(Records for locating displayed items)
+++
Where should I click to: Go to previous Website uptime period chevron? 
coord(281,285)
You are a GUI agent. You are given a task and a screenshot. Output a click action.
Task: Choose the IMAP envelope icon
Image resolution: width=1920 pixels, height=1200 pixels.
+++
Aim:
Recast the lines above as a numbered list, dropping any blank lines.

Task answer:
1. Where should I click to: Go to previous Website uptime period chevron? 
2. coord(281,285)
3. You are a GUI agent. You are given a task and a screenshot. Output a click action.
4. Task: Choose the IMAP envelope icon
5. Image resolution: width=1920 pixels, height=1200 pixels.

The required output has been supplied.